Do this
Can you give this listing again with every "At what coordinates should I click to accomplish" changed to "Which point should I click to accomplish" and nothing else altered?

* START *

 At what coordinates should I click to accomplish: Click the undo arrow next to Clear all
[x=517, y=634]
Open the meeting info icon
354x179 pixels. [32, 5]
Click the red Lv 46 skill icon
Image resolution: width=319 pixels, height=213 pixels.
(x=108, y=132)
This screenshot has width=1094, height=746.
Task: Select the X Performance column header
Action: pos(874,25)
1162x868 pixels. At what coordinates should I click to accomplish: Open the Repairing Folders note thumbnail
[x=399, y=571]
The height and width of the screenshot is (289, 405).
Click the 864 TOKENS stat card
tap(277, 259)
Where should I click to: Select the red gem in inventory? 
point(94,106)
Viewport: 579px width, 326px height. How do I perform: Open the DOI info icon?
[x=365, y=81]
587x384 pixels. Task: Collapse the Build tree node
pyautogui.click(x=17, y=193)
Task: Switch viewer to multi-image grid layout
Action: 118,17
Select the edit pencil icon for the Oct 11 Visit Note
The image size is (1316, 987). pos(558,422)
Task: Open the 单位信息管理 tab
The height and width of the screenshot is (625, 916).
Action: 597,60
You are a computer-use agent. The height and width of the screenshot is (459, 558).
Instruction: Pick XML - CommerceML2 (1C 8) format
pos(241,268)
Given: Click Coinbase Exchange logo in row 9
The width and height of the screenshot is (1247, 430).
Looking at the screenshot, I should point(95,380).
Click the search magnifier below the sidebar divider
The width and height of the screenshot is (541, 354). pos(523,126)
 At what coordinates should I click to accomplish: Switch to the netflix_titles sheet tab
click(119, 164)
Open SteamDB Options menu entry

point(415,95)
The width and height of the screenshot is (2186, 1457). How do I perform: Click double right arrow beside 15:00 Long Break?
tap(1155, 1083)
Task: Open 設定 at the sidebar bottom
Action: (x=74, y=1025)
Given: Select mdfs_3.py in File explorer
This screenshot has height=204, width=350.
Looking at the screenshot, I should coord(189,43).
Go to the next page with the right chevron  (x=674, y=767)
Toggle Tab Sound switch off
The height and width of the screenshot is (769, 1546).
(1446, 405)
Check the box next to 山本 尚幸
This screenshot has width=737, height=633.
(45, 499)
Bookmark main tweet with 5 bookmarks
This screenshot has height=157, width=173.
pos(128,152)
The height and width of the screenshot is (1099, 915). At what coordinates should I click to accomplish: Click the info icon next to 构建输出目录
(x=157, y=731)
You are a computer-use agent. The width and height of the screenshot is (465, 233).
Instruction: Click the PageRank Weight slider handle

* END *

Written response
 Which point should I click to accomplish: Click the undo arrow next to Clear all
[x=517, y=634]
Open the meeting info icon
354x179 pixels. [32, 5]
Click the red Lv 46 skill icon
Image resolution: width=319 pixels, height=213 pixels.
(x=108, y=132)
This screenshot has width=1094, height=746.
Task: Select the X Performance column header
Action: pos(874,25)
1162x868 pixels. Which point should I click to accomplish: Open the Repairing Folders note thumbnail
[x=399, y=571]
The height and width of the screenshot is (289, 405).
Click the 864 TOKENS stat card
tap(277, 259)
Where should I click to: Select the red gem in inventory? 
point(94,106)
Viewport: 579px width, 326px height. How do I perform: Open the DOI info icon?
[x=365, y=81]
587x384 pixels. Task: Collapse the Build tree node
pyautogui.click(x=17, y=193)
Task: Switch viewer to multi-image grid layout
Action: 118,17
Select the edit pencil icon for the Oct 11 Visit Note
The image size is (1316, 987). pos(558,422)
Task: Open the 单位信息管理 tab
The height and width of the screenshot is (625, 916).
Action: 597,60
You are a computer-use agent. The height and width of the screenshot is (459, 558).
Instruction: Pick XML - CommerceML2 (1C 8) format
pos(241,268)
Given: Click Coinbase Exchange logo in row 9
The width and height of the screenshot is (1247, 430).
Looking at the screenshot, I should point(95,380).
Click the search magnifier below the sidebar divider
The width and height of the screenshot is (541, 354). pos(523,126)
 Which point should I click to accomplish: Switch to the netflix_titles sheet tab
click(119, 164)
Open SteamDB Options menu entry

point(415,95)
The width and height of the screenshot is (2186, 1457). How do I perform: Click double right arrow beside 15:00 Long Break?
tap(1155, 1083)
Task: Open 設定 at the sidebar bottom
Action: (x=74, y=1025)
Given: Select mdfs_3.py in File explorer
This screenshot has height=204, width=350.
Looking at the screenshot, I should coord(189,43).
Go to the next page with the right chevron  (x=674, y=767)
Toggle Tab Sound switch off
The height and width of the screenshot is (769, 1546).
(1446, 405)
Check the box next to 山本 尚幸
This screenshot has width=737, height=633.
(45, 499)
Bookmark main tweet with 5 bookmarks
This screenshot has height=157, width=173.
pos(128,152)
The height and width of the screenshot is (1099, 915). Which point should I click to accomplish: Click the info icon next to 构建输出目录
(x=157, y=731)
You are a computer-use agent. The width and height of the screenshot is (465, 233).
Instruction: Click the PageRank Weight slider handle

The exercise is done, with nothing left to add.